Daré dos pistas sobre cómo empieza y acaba mi particular árbol de la vida de esta semana para que seáis partícipes del  inverosímil abono con el que aderezo a mi plántula; comienza por Bernard Mariè Koltès y termina con Kierkegaard. La primera de mis ramificaciones creo recordar que tuvo tal mérito por ser una de las fuentes de inspiración de una obra teatral que se está escenificando en Madrid sobre la que leí una reseña. A su vez, por ser francés, entiendo que alimentó mi conmoción tras los atentados en la capital y salté también a los inocentes colaterales, al pensar en los musulmanes. A su religión se la trató de hacer culpable y aliento de las peticiones de unos locos y medité sobre lo injusto del escaso reconocimiento de la literatura del mundo árabe, un único premio Nobel entre tantas aportaciones fascinantes, Naguib Mahfuz, que lo recibió en 1988. Atentaron contra el pobre Mahfuz unos extremistas acusándolo de blasfemar allá por el 1994, quien a causa de los daños, tuvo dificultades de movilidad en los brazos y tuvo que contentarse con escribir relatos cortos para la revista Misfildunia, un término precioso para denominar la mitad del mundo. La otra mota de inspiración que había propiciado la obra teatral en Madrid era August Strindberg, un dramaturgo y novelista sueco con intereses múltiples y fascinantes, desde la alquimia, hasta la fotografía y el expresionismo en el arte, de ello que tuviera amigos tan variopintos como Munch o Gauguin. 

Uno de los escritores que más incidió en la obra de Strindberg fue Henrik Ibsen, noruego y padre de la obra Casa de muñecas quien también tuvo una gran relevancia en los relatos cortos de de Chéjov. Me gusta cuando se refieren a alguien con el adjetivo escandaloso, porque por lo general, viene a  sugerir que dicha persona camina contra los convencionalismos caducos de una sociedad conservadora y, a Ibsen, así lo catalogaban. De la lucha contra los valores impuestos del sistema conduzco hacia Hakim Bey, pseudónimo en árabe de Peter Lamborn Wilson y al filósofo austriaco Paul Feyerabend, de quienes extraigo dos ideas análogas. Del primero, las nociones de anarquismo y pacificismo en el Islam, del segundo la idea del anarquismo filosófico y científico, la negación de lo empírico y del absolutismo de la ciencia y la razón, lo que ha denominado como dadaísmo epistemológico. Algo así como el nihilismo de Nietzsche protagonizado por Muchachada Nuí. Asimismo, el propio Feyerabend utiliza argumentos de otro filósofo del romanticismo, Kierkegaard, para refutar la idea del absolutismo de la razón.

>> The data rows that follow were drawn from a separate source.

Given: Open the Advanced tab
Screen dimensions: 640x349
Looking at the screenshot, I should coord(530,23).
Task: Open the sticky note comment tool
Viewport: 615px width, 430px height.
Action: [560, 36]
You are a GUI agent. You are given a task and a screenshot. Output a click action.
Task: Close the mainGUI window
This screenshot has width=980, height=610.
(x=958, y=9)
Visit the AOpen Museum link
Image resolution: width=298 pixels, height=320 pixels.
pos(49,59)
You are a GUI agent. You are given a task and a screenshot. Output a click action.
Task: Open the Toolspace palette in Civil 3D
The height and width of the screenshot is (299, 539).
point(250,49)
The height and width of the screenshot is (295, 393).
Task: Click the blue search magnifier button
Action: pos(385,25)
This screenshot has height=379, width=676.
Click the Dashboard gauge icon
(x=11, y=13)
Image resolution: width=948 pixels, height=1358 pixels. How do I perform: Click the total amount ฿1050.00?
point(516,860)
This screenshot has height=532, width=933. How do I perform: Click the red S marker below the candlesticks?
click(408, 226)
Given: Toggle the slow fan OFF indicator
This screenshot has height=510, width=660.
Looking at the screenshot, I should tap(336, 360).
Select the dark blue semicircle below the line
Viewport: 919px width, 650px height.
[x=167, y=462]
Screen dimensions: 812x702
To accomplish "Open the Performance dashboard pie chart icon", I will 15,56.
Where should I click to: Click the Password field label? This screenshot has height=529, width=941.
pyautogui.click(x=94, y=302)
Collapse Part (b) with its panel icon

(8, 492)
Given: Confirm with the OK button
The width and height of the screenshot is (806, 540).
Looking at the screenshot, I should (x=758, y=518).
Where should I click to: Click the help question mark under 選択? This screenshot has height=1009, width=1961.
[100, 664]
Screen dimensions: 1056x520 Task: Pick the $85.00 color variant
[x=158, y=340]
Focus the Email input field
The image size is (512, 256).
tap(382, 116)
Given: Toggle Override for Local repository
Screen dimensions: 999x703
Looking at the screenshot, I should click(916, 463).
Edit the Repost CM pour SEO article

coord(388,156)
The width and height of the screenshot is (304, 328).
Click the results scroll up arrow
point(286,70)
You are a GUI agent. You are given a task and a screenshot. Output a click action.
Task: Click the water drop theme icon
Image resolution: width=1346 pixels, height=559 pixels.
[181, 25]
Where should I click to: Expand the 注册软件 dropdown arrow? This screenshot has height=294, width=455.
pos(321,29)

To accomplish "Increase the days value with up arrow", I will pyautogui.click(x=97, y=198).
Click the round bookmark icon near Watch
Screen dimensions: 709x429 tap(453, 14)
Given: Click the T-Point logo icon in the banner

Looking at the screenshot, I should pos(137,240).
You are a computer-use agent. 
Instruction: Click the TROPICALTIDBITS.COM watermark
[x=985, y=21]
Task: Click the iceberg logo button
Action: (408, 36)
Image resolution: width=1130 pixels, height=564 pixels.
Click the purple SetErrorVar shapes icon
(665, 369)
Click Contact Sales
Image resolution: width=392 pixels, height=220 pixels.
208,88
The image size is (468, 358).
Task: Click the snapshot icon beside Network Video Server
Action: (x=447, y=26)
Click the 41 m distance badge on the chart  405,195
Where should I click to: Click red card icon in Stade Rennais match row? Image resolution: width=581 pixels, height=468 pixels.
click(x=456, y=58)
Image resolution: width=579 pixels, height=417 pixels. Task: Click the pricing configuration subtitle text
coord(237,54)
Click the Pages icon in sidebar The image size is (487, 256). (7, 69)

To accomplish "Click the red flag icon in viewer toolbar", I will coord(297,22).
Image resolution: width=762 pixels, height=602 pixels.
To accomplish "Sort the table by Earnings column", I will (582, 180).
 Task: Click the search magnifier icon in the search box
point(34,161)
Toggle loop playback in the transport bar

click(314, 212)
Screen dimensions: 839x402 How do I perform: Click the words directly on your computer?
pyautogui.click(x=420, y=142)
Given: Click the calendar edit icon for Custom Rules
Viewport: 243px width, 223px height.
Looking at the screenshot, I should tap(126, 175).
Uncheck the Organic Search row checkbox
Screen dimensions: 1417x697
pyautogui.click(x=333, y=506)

A veces es necesario contar el truco,  desgranar el secreto de la magia para que esta consiga sorprendernos aún más si cabe, pero sobre todo para sacudir nuestra mente y despertarla del letargo en el que parece que estamos sumidos. Este es un ejercicio que se puede practicar los domingos, no entrama riesgos, no es caro y quizás nos ayude a comprender de dónde venimos,  quiénes somos y adónde vamos. Merci Gauguin.